**PASSAGE TO READ:**
This section provides instructions on how to integrate the LiteRT-LM Swift API into your application.

Swift Package Manager (SPM)

You can integrate LiteRT-LM into your Xcode project using Swift Package Manager.

  1. Open your project in Xcode and navigate to File > Add Package Dependencies...
  2. Enter the package repository URL: https://github.com/google-ai-edge/LiteRT-LM
  3. Select the LiteRTLM library to add it to your application target.

If you are developing a package using Package.swift, add it to your dependencies:

dependencies: [
  .package(url: "https://github.com/google-ai-edge/LiteRT-LM", from: "0.12.0")
]

Core API Guide

This section details the fundamental components and workflows for using the LiteRT-LM Swift API, including engine initialization, conversation management, and sending messages.

Initialize the Engine

The Engine handles model loading, resource allocation, and lifecycle management.

import LiteRTLM

let engineConfig = try EngineConfig(
  modelPath: "path/to/your/model.litertlm",
  backend: .gpu, // Use .gpu for Metal hardware acceleration
  maxNumTokens: 512, // Size of the KV-cache
  cacheDir: NSTemporaryDirectory() // Writable directory for compilation cache
)

let engine = Engine(engineConfig: engineConfig)
try await engine.initialize()

Create a Conversation

A Conversation manages chat history, system instructions, and sampler configurations.

// Configure custom sampling parameters
let samplerConfig = try SamplerConfig(
  topK: 40,
  topP: 0.95,
  temperature: 0.7
)

// Create the conversation config with system instructions
let config = ConversationConfig(
  systemMessage: Message("You are a helpful assistant."),
  samplerConfig: samplerConfig
)

let conversation = try await engine.createConversation(with: config)

Send Messages

You can interact with the model synchronously or asynchronously (streaming).

Synchronous Example

let response = try await conversation.sendMessage(Message("Hello!"))
print(response.toString)

**DATA SHOWN:**
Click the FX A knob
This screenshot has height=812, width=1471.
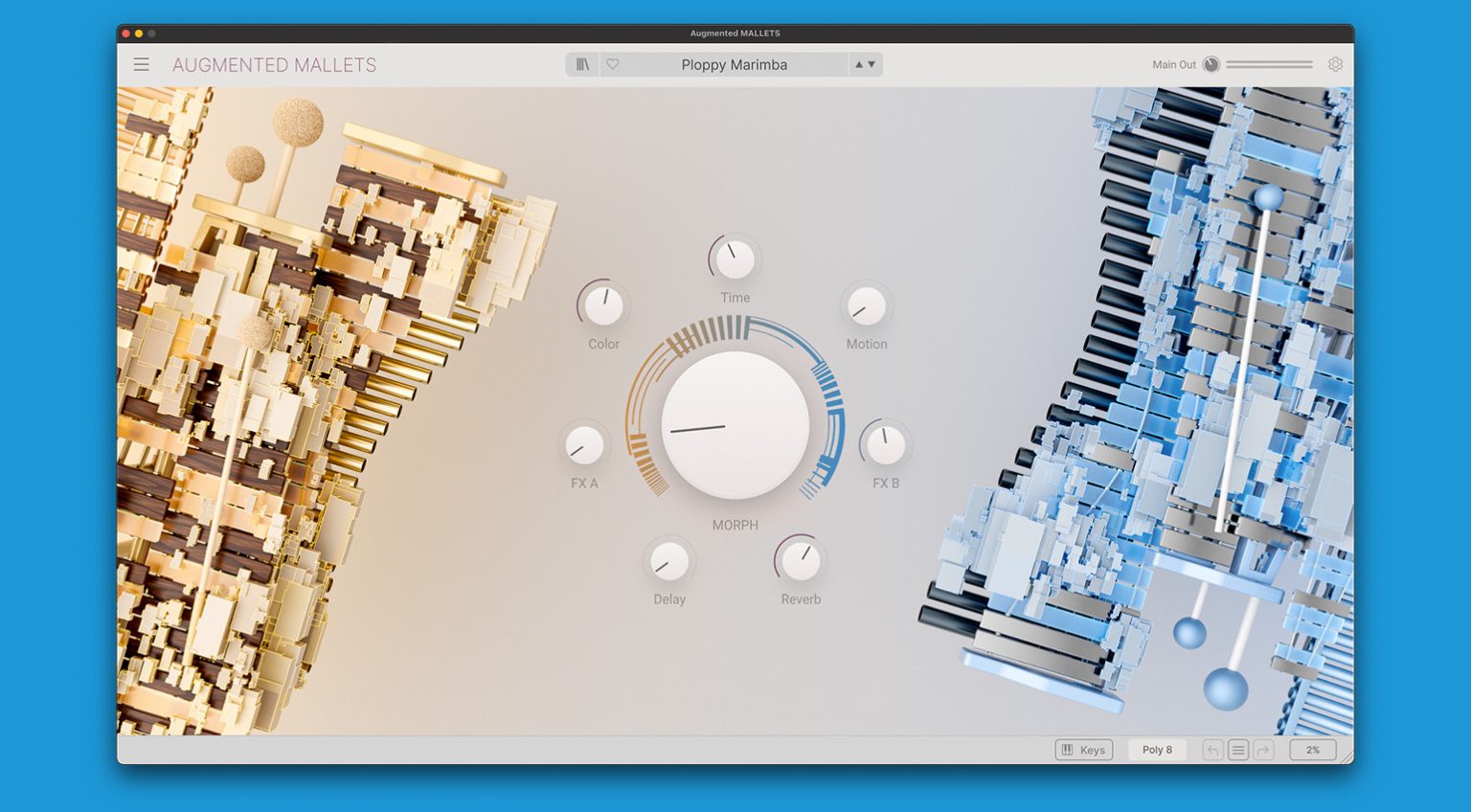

==

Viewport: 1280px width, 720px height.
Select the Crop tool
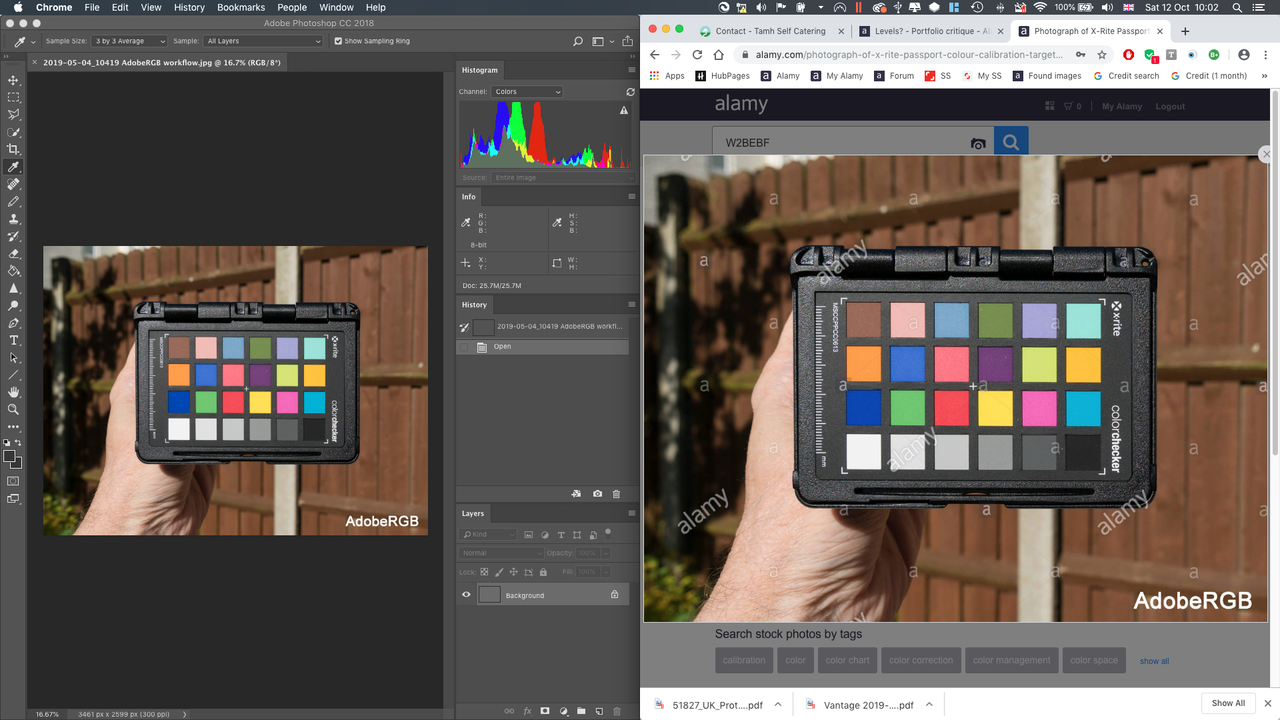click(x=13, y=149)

--

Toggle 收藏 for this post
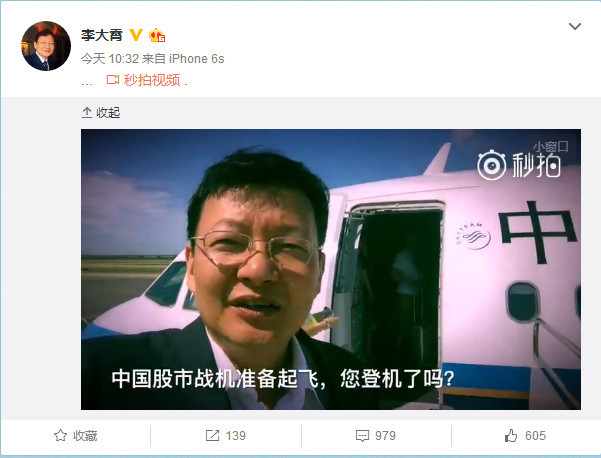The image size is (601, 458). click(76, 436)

**TASKS:**
A. Rewrite the paragraph of the LiteRT-LM Swift guide that begins "This section details the fundamental components" as a short bulleted list that keeps its main facts.
B. For each statement, say yes or no depending on whether it agrees with the LiteRT-LM Swift guide. Quote the exact words of the guide that decide it.
(i) The Engine is responsible for loading the model.
(ii) The Package.swift dependency example requires version 1.0.0 or later.
(iii) The model can be used only synchronously.
C. Extend the LiteRT-LM Swift guide, picking up right after its last line.

**ANSWERS TO THE PROBLEMS:**
A.
Core components and workflows of the LiteRT-LM Swift API:
- Engine initialization
- Conversation management
- Sending messages

B.
(i) Yes: "The Engine handles model loading, resource allocation, and lifecycle management."
(ii) No: from: "0.12.0"
(iii) No: "You can interact with the model synchronously or asynchronously (streaming)."

C.
Asynchronous (Streaming) Example

let message = Message("Tell me a long story.")

for try await chunk in conversation.sendMessageStream(message) {
  // Output response chunks in real-time
  print(chunk.toString, terminator: "")
}
print()

Multi-Modality

To use vision or audio features, make sure to configure the specialized backends during engine initialization.

let engineConfig = try EngineConfig(
  modelPath: "path/to/multimodal_model.litertlm",
  backend: .gpu,
  visionBackend: .cpu(), // Enable CPU vision executor
  audioBackend: .cpu(), // Enable CPU audio executor
  cacheDir: NSTemporaryDirectory()
)
let engine = Engine(engineConfig: engineConfig)
try await engine.initialize()

Image Input (Vision)

Provide an image as a path or raw bytes:

let imagePath = Bundle.main.path(forResource: "scenery", ofType: "jpg")!

let message = Message(contents: [
  Content.imageFile(imagePath),
  Content.text("Describe this image.")
])

let response = try await conversation.sendMessage(message)
print(response.toString)

Audio Input

Provide an audio path:

let audioPath = Bundle.main.path(forResource: "recording", ofType: "wav")!

let message = Message(contents: [
  Content.audioFile(audioPath),
  Content.text("Transcribe this recording.")
])

let response = try await conversation.sendMessage(message)
print(response.toString)

🔴 New: Multi-Token Prediction (MTP)

Multi-Token Prediction (MTP) is a performance optimization that significantly accelerates decode speeds. It is universally recommended for all tasks using GPU/Metal backends.

To use MTP, enable speculative decoding in experimental flags before initializing the engine.

import LiteRTLM

// Opt into experimental APIs to configure MTP
ExperimentalFlags.optIntoExperimentalAPIs()
ExperimentalFlags.enableSpeculativeDecoding = true

let engineConfig = try EngineConfig(
  modelPath: "path/to/model.litertlm",
  backend: .gpu,
  cacheDir: NSTemporaryDirectory()
)
let engine = Engine(engineConfig: engineConfig)
try await engine.initialize()

Define and Use Tools

You can define Swift structures as tools that the model can automatically call to execute logic.

  1. Conform to the Tool protocol.
  2. Declare parameters using the @ToolParam property wrapper.
  3. Implement the run() method.
import LiteRTLM

// 1. Define your custom tool
struct GetCurrentWeatherTool: Tool {
  static let name = "get_current_weather"
  static let description = "Get the current weather for a location."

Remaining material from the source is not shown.